Although photography was a principal objective of the trip, the physical challenges of 180 km of hiking at high altitude, including more than 12,000 vertical metres of climbing, also appealed to Franke. He admits to a fear of heights, and crossing high, wobbly suspension bridges offered a chance to confront and overcome that fear. He would need to deal with the additional weight of a seven-kilogram backpack filled with photo gear—an easily manageable load at lower elevations but a heavy burden above 4,000 m. And, as he would discover, the act of taking photographs would be more physically taxing than might be expected. At high altitude, the process of taking off a backpack and a layer of clothing in order to prepare to take a photo can be a surprisingly arduous task. “I had to kick myself to take pictures,” he says.
After an eight-hour jeep ride through the Nepalese jungle, Franke’s group—consisting of five trekkers, a Quebec-based guide, and a team of Sherpas—began the ascent toward Gokyo Ri. After a couple of days of trekking, the group was treated to its first sighting of Everest in Namche Bazar, but it was from the summit of Gokyo Ri that Franke was treated to a 360-degree panorama of mountainous upthrust, topped by Everest. “It was a stunningly beautiful place,” he says. The Gokyo Ri outlook revealed in one, breathtaking sweep, that Everest had plenty of company in conveying the Himalayan grandeur of Nepal.
After the climb to Chola Pass, Franke would encounter another expression of sublime mountain architecture. Ama Dablam, at 6,856 m, might appear puny on relief maps next to Everest’s elevation of 8,848 m. But “jagged, rugged, snowy” Ama Dablam, a statuesque pyramid of rock etched against the sky, all but stopped Franke in his tracks. “It was so physically striking,” he says. He would experience similar visual astonishment a few days later in his climb to Kala Patthar, at nearly 5,600 m, where he was able to capture, photographically, Everest at sunset.

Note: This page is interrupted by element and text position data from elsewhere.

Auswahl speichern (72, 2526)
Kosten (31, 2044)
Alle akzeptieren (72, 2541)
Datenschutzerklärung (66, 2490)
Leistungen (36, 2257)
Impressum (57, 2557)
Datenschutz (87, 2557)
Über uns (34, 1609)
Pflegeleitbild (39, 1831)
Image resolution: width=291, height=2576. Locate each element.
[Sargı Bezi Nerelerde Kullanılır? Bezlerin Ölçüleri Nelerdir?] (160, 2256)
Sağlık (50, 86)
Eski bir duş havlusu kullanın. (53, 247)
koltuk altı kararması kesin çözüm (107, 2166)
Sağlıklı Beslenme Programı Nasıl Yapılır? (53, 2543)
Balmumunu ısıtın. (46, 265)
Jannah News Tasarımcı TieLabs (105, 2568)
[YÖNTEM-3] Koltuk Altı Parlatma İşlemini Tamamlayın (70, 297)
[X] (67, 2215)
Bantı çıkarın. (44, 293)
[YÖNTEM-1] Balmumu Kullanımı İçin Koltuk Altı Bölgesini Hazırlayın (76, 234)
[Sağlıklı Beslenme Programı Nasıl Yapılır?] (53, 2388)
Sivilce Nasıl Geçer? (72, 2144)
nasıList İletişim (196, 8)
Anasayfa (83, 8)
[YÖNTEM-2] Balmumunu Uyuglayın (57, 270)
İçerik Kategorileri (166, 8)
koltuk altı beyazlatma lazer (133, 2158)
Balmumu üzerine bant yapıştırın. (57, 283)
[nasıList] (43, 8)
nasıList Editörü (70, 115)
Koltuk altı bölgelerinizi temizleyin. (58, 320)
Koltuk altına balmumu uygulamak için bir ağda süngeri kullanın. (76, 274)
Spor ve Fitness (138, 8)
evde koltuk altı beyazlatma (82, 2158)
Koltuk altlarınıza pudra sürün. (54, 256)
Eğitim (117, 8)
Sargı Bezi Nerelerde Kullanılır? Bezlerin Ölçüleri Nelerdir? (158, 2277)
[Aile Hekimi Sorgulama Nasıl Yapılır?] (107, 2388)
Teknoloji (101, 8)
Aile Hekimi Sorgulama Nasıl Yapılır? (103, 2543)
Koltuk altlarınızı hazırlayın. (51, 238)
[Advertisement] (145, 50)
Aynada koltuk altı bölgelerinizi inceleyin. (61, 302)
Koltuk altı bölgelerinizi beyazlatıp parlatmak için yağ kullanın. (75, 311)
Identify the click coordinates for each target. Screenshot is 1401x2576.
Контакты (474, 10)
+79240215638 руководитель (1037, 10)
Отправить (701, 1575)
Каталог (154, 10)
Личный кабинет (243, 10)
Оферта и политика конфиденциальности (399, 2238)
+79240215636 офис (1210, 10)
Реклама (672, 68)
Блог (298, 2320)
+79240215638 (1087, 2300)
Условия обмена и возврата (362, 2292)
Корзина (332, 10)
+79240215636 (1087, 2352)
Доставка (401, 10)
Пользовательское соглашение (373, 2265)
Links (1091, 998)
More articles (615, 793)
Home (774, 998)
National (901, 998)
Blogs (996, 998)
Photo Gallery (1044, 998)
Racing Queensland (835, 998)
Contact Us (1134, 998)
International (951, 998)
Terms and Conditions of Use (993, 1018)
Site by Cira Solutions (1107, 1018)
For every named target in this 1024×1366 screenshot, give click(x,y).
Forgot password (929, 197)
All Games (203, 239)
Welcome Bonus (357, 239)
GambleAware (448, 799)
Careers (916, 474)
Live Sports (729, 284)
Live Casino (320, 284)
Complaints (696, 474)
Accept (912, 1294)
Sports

The physical beauty of the Himalayas was something Franke knew he would encounter on his journey. But a few other things revealed themselves that he hadn’t necessarily expected. For one, he found Everest base camp, so often characterized in media coverage as an overcrowded, trash-strewn place, to be immaculately clean. That was partly due to the fact that the principal climbing season is in April and May, and base camp was mostly empty when Franke arrived in late fall. But the Nepalese government has recognized the problems that popularity has inflicted on basecamp and the mountain above it. The government has taken strong measures to clean things up, including the imposition of strict, trash-removal rules for any organization seeking a guiding permit.
Also, Franke was struck by the people of Nepal – “a beautiful civilization.” The people were, says Franke, “always smiling, always happy, extremely respectful.” Franke is an experienced world traveler, having been to, among other destinations, Europe, Kazakhstan, and Vietnam. But in Nepal, he encountered “a warmth and kindness you don’t see” elsewhere.
Finally, he was interested to see the vestiges of the devastation caused by the 2015 earthquake that killed almost 9,000 people in Nepal. The earth heaved, leaving behind a jumble of rock, mud, and rubble. It was a tragedy that the country is still recovering from. But it was also a reminder that tectonic activity was what created these extraordinary mountains in the first place. The force that nearly destroyed Nepal a few years ago is the same force that gave birth to an iconic, photogenic world of mountainous majesty that enthralls people like Franke, with Everest as the crown jewel.
Excerpted from Vie en montagne, winter 2020.